L'arbre humain
Sculpture, Sculture
 

La vie profonde - Anna de Noailles

Être dans la nature ainsi qu'un arbre humain,
Étendre ses désirs comme un profond feuillage,
Et sentir, par la nuit paisible et par l'orage,
La sève universelle affluer dans ses mains !
Vivre, avoir les rayons du soleil sur la face,
Boire le sel ardent des embruns et des pleurs,
Et goûter chaudement la joie et la douleur
Qui font une buée humaine dans l'espace !

Sentir, dans son coeur vif, l'air, le feu et le sang
Tourbillonner ainsi que le vent sur la terre.
- S'élever au réel et pencher au mystère,
Être le jour qui monte et l'ombre qui descend.

Comme du pourpre soir aux couleurs de cerise,
Laisser du coeur vermeil couler la flamme et l'eau,
Et comme l'aube claire appuyée au coteau
Avoir l'âme qui rêve, au bord du monde assise...

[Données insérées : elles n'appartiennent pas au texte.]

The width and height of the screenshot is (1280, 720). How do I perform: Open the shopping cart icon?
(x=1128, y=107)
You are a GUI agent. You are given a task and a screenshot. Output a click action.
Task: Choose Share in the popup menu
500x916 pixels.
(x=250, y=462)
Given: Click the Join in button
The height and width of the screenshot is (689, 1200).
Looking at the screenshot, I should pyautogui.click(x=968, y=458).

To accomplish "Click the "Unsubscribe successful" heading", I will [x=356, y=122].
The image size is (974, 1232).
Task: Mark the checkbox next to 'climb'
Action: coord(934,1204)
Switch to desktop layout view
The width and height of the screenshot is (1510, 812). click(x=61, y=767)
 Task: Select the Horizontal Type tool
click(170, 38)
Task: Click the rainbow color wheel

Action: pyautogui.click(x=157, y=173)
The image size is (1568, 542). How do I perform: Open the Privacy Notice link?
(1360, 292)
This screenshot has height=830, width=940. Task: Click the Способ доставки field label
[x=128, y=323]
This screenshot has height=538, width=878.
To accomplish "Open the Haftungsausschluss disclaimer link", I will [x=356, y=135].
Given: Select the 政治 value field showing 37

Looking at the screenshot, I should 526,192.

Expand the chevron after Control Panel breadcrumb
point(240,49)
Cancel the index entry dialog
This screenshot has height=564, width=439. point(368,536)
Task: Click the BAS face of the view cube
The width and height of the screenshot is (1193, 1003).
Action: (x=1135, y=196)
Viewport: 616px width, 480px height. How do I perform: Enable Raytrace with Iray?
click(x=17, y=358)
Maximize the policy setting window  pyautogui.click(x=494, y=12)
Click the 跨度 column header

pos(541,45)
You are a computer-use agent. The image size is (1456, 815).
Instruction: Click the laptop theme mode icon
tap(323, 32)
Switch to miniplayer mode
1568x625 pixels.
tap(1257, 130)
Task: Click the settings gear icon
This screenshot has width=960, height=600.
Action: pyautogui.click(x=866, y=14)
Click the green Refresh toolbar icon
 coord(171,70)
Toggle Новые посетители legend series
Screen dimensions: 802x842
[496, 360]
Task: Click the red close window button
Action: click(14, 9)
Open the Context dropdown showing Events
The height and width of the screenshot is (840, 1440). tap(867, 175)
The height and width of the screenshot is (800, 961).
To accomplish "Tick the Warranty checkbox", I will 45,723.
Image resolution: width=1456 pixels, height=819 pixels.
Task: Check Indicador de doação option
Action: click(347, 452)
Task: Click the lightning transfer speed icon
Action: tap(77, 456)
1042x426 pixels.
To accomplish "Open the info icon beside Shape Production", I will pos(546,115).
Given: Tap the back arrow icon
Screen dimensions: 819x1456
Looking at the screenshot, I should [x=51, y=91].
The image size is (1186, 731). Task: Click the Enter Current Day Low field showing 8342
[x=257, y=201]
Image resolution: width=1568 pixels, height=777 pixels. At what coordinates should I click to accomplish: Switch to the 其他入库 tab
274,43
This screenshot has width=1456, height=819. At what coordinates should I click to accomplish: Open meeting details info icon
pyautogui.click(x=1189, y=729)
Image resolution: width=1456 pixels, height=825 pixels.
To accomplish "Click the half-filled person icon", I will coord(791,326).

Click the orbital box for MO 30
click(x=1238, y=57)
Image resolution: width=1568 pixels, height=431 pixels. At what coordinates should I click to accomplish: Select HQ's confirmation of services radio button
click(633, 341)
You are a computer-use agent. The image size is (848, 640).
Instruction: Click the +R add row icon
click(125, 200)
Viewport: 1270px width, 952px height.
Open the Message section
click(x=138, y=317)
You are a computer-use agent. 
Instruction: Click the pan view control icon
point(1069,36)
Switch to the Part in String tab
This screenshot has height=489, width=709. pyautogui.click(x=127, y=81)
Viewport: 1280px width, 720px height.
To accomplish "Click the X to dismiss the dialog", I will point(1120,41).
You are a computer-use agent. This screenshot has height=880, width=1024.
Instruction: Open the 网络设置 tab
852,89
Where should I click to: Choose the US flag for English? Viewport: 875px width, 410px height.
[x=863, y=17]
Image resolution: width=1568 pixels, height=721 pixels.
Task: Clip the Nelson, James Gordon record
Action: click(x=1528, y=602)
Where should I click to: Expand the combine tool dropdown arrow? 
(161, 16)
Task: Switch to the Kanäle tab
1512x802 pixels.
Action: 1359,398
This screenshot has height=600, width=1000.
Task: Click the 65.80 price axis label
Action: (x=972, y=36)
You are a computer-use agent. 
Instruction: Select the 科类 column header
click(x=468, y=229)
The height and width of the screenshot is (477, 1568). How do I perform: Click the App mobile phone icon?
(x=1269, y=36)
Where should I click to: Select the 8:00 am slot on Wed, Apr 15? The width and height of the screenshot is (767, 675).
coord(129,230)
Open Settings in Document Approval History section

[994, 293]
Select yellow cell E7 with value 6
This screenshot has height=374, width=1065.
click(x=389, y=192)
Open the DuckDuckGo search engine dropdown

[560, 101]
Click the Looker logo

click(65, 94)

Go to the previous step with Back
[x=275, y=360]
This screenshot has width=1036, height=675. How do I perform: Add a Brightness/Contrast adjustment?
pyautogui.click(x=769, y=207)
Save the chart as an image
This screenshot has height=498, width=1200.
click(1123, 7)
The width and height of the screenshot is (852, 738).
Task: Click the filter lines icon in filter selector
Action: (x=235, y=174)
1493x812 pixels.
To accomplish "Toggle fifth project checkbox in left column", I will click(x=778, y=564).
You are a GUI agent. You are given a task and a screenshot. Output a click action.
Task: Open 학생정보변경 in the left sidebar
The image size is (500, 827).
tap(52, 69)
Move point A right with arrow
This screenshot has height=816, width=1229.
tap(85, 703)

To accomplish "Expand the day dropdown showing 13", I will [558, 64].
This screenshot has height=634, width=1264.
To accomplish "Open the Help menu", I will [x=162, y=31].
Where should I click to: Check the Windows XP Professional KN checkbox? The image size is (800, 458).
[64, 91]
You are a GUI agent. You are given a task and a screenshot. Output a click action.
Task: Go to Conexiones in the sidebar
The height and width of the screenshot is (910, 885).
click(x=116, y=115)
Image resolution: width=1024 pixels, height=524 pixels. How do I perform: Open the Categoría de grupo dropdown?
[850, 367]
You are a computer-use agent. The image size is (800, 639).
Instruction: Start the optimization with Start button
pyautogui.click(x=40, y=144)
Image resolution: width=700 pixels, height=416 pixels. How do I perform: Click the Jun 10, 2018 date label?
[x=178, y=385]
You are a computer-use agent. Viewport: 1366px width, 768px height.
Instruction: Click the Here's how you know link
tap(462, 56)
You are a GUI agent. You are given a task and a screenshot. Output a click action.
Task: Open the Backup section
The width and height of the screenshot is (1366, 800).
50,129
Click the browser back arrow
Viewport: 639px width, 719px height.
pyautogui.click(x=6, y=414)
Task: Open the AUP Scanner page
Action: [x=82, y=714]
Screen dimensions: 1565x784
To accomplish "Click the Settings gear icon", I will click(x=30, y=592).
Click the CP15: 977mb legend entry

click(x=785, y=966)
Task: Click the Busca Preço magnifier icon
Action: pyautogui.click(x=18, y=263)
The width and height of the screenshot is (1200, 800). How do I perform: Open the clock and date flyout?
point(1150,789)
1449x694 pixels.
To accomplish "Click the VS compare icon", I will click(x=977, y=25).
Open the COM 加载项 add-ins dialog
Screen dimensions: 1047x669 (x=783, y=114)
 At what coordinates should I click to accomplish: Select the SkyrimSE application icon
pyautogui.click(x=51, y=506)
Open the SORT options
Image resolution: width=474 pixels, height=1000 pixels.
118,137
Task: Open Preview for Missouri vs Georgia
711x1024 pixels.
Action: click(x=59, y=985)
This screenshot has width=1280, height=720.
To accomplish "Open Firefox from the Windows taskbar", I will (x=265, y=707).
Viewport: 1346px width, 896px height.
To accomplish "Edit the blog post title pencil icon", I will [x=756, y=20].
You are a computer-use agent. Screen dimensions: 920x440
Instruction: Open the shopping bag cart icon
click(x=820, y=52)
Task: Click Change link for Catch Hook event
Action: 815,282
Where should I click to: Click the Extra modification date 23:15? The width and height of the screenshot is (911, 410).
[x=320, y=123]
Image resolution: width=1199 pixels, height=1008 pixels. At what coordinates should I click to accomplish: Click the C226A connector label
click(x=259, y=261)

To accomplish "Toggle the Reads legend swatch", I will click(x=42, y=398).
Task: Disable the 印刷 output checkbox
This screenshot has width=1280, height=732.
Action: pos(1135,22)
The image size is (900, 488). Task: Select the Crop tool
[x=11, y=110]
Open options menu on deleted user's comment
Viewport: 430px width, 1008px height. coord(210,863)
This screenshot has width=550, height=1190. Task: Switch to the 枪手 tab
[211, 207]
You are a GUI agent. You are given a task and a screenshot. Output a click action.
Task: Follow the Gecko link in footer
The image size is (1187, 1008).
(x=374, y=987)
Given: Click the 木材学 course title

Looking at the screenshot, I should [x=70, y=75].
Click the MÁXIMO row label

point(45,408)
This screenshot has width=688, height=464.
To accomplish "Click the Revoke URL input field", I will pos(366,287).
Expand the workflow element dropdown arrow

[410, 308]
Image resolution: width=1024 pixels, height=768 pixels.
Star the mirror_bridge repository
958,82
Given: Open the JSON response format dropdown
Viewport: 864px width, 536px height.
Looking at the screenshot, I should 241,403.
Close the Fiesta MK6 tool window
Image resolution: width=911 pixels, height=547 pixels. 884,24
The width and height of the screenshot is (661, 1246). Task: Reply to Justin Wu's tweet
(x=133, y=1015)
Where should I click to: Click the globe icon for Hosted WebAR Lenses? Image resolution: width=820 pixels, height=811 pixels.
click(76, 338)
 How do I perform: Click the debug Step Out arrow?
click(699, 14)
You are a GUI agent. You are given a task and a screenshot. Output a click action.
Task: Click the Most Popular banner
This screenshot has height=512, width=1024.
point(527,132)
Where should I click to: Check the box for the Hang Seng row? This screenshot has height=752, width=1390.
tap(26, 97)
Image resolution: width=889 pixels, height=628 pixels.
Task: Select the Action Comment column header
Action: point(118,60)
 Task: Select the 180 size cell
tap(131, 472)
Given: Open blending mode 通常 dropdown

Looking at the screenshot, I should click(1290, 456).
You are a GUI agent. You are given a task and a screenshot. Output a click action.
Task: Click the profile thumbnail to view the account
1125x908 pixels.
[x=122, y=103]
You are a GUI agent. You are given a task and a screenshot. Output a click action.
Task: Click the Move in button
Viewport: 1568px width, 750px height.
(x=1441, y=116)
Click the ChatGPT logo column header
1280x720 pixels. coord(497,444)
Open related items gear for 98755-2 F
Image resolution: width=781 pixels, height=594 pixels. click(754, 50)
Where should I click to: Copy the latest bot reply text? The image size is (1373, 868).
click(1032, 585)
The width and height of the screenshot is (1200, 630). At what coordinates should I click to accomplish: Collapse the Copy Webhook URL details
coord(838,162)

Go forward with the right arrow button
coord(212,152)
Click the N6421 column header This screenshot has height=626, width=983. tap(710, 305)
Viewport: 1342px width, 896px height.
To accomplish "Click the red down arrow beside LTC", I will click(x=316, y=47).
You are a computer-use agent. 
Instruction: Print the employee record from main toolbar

François Murez, Jardinier - 2008

Jardinier

Sculpture sur tronc de chêne, métal, feuillages en collages coloriés, céruse


Tiré de Saint Exupéry

Car tu n’as rien deviné de la joie si tu crois que l’arbre lui-même vit pour l’arbre qu’il est, enfermé dans sa gaine. Il est source de graines ailées et se transforme et s’embellit de génération en génération. Il marche, non à ta façon, mais comme un incendie au gré des vents. Tu plantes un cèdre sur la montagne et voilà ta forêt qui lentement, au long des siècles, déambule.

Que croirait l’arbre de soi-même ? Il se croirait racines, tronc et feuillages. Il croirait se servir en plantant ses racines, mais il n’est que voie et passage. La terre à travers lui se marie au miel du soleil, pousse des bourgeons, ouvre des fleurs, compose des graines, et la graine emporte la vie, comme un feu préparé mais invisible encore.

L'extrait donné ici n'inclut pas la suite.